▶ GOAL OF THE EXERCISE:
Could you report every line of the listing below that holds the word "computer"?

▶ MATERIAL FOR THIS EXERCISE:
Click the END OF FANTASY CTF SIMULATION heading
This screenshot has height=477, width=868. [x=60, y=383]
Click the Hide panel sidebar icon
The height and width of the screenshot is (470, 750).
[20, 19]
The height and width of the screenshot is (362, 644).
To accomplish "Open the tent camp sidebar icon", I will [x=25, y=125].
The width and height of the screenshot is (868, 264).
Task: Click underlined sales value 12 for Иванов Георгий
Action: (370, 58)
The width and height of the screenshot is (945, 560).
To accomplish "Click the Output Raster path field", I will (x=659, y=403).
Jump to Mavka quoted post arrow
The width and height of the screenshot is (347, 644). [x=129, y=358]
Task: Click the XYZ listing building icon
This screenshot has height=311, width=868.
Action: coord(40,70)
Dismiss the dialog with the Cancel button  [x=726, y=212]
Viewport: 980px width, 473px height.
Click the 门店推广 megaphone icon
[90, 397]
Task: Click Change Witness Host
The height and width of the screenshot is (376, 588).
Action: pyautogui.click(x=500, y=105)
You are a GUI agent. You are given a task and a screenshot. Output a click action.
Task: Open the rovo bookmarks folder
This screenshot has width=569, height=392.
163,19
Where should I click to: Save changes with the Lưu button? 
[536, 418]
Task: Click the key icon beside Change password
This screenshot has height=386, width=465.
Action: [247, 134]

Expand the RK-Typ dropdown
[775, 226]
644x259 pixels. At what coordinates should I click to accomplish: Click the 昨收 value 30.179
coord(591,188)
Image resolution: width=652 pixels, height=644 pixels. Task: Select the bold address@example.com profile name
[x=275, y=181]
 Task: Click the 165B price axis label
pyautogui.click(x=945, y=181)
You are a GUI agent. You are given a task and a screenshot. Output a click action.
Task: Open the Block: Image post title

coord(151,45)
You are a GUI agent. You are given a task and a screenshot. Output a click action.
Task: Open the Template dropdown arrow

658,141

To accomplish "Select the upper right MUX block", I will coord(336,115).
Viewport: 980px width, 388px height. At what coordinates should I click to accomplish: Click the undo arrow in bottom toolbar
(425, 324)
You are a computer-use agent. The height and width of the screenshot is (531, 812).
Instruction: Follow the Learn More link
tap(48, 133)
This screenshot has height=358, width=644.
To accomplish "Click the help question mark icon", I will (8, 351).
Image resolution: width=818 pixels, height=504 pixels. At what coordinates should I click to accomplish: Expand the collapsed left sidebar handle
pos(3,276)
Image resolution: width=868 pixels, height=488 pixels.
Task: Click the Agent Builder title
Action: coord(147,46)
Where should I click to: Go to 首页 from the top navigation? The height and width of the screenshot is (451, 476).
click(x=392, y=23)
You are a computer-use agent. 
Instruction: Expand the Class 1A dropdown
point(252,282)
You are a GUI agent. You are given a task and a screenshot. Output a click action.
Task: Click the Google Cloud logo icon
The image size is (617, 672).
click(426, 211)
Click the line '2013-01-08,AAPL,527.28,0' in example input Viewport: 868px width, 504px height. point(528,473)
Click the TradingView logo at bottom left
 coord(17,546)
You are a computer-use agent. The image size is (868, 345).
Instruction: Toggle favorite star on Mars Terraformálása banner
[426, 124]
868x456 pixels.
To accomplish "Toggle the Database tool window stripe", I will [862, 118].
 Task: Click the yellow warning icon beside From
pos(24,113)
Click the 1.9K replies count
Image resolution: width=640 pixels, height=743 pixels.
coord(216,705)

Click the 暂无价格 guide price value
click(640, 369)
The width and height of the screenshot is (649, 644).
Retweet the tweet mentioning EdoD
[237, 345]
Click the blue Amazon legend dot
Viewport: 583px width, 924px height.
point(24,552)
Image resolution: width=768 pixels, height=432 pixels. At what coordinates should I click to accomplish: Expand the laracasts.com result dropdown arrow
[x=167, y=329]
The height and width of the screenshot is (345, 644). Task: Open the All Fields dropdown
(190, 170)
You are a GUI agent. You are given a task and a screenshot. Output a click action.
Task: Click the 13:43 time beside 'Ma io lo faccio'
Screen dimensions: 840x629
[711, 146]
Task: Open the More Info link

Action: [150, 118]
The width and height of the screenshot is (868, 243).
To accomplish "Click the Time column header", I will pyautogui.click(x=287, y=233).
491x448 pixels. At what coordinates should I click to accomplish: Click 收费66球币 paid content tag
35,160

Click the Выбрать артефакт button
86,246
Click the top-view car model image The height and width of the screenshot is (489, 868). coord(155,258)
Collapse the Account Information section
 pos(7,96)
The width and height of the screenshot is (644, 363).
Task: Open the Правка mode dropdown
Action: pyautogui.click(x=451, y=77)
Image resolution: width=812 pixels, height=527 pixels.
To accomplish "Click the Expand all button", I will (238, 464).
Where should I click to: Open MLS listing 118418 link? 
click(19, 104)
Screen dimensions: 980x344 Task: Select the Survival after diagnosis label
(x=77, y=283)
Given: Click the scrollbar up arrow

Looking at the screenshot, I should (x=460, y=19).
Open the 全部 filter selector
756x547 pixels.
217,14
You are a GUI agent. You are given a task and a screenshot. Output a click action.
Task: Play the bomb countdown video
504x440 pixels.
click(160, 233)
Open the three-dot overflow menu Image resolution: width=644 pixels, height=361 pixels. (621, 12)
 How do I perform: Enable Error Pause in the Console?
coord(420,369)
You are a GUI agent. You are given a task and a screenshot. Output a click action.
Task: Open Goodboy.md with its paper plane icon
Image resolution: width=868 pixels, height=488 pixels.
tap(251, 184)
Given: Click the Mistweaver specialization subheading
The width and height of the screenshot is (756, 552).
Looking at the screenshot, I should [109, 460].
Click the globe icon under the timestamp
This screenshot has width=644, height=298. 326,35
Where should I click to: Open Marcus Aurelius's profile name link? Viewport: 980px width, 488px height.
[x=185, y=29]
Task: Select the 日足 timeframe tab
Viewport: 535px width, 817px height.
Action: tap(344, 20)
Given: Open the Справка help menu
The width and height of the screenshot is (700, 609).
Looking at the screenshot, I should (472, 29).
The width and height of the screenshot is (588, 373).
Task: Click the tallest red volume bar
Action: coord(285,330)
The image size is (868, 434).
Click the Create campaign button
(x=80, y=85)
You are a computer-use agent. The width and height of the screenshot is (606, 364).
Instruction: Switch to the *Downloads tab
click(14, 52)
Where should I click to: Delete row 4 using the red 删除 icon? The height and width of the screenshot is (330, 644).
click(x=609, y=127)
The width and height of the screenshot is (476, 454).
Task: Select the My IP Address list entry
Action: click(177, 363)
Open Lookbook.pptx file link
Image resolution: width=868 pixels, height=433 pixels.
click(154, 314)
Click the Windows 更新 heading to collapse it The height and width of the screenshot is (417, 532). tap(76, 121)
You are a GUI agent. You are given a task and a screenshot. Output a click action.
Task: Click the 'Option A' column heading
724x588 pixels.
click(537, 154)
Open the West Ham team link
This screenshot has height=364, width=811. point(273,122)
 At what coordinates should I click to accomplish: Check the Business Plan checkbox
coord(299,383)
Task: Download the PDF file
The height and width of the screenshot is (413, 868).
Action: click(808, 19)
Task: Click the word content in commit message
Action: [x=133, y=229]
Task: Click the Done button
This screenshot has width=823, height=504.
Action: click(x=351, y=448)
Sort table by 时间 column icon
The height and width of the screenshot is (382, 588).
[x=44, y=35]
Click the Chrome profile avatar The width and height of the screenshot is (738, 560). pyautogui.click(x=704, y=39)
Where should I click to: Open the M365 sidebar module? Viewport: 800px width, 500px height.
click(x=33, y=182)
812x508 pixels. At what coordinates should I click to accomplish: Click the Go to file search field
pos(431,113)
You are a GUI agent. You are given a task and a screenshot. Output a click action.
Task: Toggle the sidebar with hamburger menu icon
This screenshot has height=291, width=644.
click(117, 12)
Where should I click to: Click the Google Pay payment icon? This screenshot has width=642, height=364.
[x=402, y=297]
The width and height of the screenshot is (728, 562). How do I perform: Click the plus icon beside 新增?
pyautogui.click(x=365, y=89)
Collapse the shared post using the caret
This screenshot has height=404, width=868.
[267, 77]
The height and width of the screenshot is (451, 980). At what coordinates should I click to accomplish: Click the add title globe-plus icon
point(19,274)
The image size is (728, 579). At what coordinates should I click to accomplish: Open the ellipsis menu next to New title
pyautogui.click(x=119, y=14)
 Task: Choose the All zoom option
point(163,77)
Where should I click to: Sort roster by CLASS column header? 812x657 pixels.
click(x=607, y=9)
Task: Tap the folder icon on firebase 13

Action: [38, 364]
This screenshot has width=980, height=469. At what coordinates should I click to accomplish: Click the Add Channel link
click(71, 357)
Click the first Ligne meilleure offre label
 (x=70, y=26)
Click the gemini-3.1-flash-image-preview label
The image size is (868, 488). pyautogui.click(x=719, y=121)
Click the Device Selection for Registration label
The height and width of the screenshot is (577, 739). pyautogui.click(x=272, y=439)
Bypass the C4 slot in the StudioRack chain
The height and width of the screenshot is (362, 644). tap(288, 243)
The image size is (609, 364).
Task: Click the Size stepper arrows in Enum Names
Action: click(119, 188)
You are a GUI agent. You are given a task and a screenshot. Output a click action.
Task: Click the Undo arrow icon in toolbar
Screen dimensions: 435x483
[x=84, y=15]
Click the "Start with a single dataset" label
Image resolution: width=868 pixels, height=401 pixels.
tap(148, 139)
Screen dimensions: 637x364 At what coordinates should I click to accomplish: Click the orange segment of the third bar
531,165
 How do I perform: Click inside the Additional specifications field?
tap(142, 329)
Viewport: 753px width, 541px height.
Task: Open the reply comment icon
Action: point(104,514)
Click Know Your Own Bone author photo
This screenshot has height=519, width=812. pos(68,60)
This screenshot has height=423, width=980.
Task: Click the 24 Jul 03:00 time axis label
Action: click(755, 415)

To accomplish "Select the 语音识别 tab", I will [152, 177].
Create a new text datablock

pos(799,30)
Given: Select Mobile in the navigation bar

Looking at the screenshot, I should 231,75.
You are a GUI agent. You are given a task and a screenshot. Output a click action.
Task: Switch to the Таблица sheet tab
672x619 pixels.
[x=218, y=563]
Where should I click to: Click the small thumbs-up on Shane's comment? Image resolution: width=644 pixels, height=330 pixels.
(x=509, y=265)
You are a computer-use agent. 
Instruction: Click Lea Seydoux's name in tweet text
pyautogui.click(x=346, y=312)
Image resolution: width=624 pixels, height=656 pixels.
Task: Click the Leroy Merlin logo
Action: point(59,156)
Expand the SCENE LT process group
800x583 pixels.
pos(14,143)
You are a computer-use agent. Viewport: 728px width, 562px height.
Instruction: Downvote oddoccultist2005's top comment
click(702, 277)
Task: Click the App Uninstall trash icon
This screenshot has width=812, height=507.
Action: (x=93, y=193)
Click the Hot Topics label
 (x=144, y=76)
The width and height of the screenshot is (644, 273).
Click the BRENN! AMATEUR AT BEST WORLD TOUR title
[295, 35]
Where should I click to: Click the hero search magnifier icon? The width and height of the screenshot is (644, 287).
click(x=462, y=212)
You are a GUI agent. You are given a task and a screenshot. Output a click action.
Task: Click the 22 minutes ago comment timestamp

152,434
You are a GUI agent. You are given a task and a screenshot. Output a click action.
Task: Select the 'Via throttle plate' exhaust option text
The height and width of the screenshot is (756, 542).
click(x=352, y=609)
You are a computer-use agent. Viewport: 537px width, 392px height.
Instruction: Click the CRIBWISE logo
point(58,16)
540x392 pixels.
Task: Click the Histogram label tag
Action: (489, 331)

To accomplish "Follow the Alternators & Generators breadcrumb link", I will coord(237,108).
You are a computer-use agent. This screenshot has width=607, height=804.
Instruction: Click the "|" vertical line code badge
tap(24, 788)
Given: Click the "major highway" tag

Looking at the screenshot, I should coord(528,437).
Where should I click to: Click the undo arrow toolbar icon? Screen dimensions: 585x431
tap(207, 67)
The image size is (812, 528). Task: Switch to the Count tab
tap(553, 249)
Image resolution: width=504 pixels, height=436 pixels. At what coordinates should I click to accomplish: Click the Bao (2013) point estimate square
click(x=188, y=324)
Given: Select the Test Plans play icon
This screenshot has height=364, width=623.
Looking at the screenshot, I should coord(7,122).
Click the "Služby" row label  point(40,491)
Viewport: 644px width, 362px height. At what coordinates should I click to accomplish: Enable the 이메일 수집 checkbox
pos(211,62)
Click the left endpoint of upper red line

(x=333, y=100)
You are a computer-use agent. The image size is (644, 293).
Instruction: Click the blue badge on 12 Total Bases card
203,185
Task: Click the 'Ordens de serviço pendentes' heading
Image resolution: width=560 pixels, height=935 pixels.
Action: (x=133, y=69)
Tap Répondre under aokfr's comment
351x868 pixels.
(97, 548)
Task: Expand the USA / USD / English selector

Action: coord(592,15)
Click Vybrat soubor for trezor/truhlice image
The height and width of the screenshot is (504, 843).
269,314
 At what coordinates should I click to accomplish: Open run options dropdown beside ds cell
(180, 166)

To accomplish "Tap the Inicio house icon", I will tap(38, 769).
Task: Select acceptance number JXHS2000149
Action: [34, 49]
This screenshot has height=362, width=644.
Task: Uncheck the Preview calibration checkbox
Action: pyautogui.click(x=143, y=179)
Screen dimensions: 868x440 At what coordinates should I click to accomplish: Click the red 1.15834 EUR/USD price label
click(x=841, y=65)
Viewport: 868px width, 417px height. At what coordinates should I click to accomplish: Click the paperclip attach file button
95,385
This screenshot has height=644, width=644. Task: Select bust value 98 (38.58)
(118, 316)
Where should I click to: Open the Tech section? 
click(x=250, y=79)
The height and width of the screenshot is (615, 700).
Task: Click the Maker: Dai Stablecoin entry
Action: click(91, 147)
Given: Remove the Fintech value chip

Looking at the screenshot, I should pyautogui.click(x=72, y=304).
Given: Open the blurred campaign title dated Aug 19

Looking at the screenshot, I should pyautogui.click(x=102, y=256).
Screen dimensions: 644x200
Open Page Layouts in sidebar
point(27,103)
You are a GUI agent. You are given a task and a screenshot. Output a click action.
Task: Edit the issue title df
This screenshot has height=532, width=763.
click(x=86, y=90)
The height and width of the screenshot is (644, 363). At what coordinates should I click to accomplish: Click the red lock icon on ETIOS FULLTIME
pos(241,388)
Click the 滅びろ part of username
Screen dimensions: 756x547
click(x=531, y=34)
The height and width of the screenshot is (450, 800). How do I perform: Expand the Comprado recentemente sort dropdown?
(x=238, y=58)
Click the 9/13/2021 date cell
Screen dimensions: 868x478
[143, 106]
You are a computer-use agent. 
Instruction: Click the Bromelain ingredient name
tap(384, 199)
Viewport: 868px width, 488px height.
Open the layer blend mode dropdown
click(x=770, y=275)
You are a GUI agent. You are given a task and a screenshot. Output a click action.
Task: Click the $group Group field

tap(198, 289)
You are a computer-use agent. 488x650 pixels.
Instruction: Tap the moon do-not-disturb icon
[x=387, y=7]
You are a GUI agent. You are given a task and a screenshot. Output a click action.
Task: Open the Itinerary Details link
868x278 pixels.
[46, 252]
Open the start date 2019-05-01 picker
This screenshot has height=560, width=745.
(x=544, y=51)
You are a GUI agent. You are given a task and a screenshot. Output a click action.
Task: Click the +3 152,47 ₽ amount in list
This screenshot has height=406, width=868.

▶ EXERCISE RESULT:
You are a computer-use agent. The height and width of the screenshot is (531, 812).
You are a computer-use agent. 
You are a computer-use agent. The image size is (868, 345).
You are a computer-use agent. The width and height of the screenshot is (606, 364).
You are a computer-use agent. 
You are a computer-use agent. Viewport: 728px width, 562px height.
You are a computer-use agent. Viewport: 537px width, 392px height.
You are a computer-use agent. This screenshot has width=607, height=804.
You are a computer-use agent. The image size is (644, 293).
You are a computer-use agent. 
You are a computer-use agent. 488x650 pixels.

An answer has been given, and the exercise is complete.